4.3 Limitations and Future Studies

This study has a few limitations. First, we examined two commonly used CD gains. Technically, the CD gain values that lie between them are rarely used due to the unsuitable workspace. Two levels (high and low) could sufficiently examine the general effect of the CD gain. However, a very large gain (i.e., the resulted workspace is much larger than the required space size) may cause different user performances (e.g., increase the task completion time, like [10]). Future work may examine this aspect.

Second, we used constant gains along x-, y- and z-axes. Dynamic gains were proposed for the pointing tasks (e.g., [8, 22]). However, their feasibilities for kinesthetic interaction are unknown. Dynamic gains (e.g., velocity-based) may lead to dynamic kinesthetic feedback and affect touch perception. Further, different CD gains could be potentially applied along the different axes. These should be studied further.

Third, the experiment involved a simple cuboid model with a flat surface. Practical applications may include models with irregular shapes and uneven surfaces (e.g., a heart model). The flat surface was a simple model that we could use to examine the effects of CD gains. Future work should test how results differ for complex models.

Fourth, we focused on kinesthetic search, a specific type of kinesthetic interaction. The CD gains may have different effects on different kinesthetic tasks, such as weight perception [11, 13]. Future work could examine CD gains in other kinesthetic tasks.

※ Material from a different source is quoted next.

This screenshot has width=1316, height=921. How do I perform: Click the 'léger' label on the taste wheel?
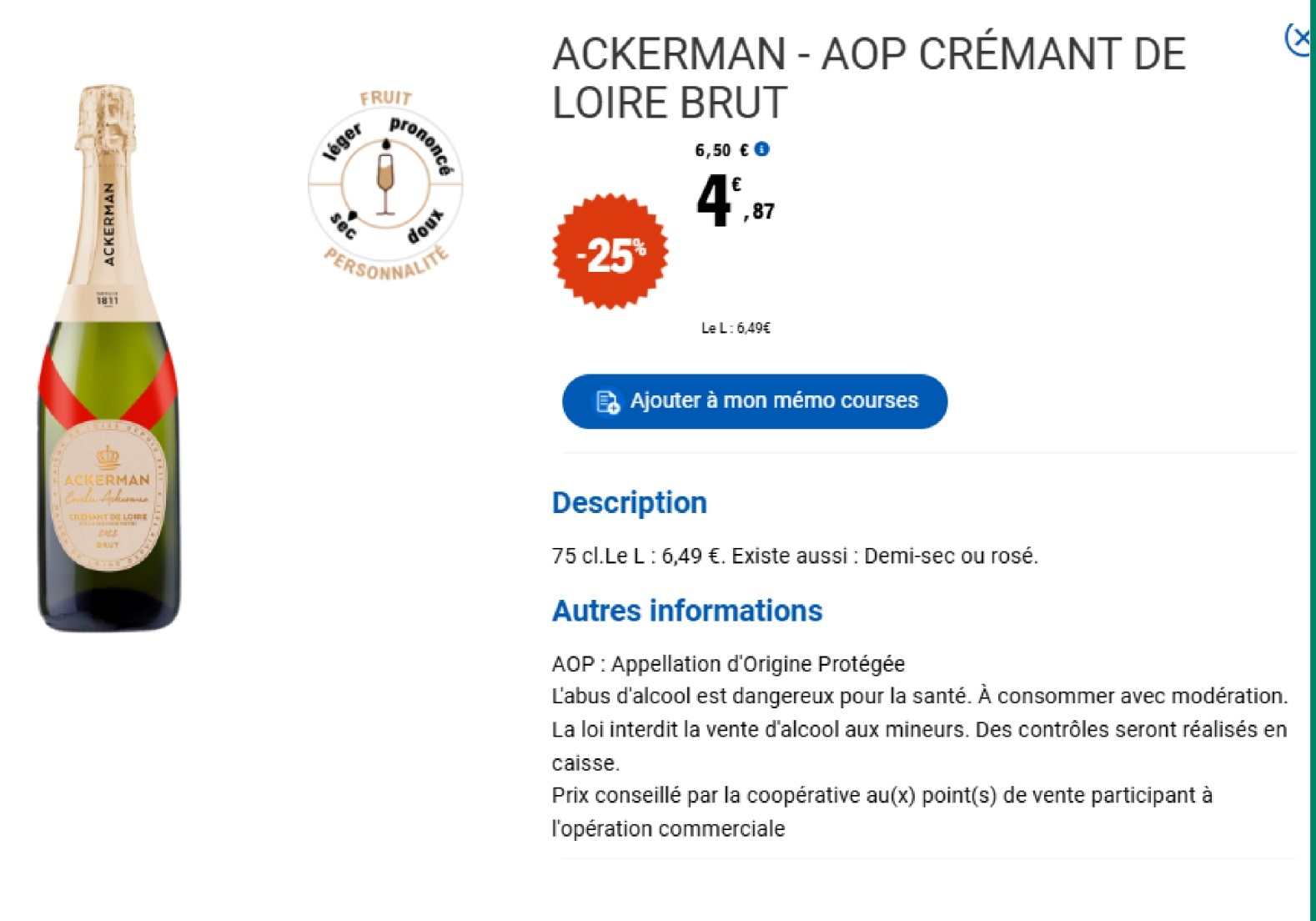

Fifth, this study included a short-term evaluation with new users. A prolonged usage or recruiting users such as medical professionals who are familiar with kinesthetic search may lead to different results. We propose these for the future research.

5 Conclusion

This study investigated the effects of CD gains on kinesthetic search. The experiment shows that a large gain improves task efficiency at the cost of user control and thus search accuracy. Our result experimentally demonstrates the significance to maintain the unit CD gain for accurate kinesthetic interaction. In addition, the findings of the study increase theoretical understanding of the CD gain effects on the task performance and user experience, which provide an experimental basis for designing new interaction techniques based on the CD gain for efficient and accurate kinesthetic interaction.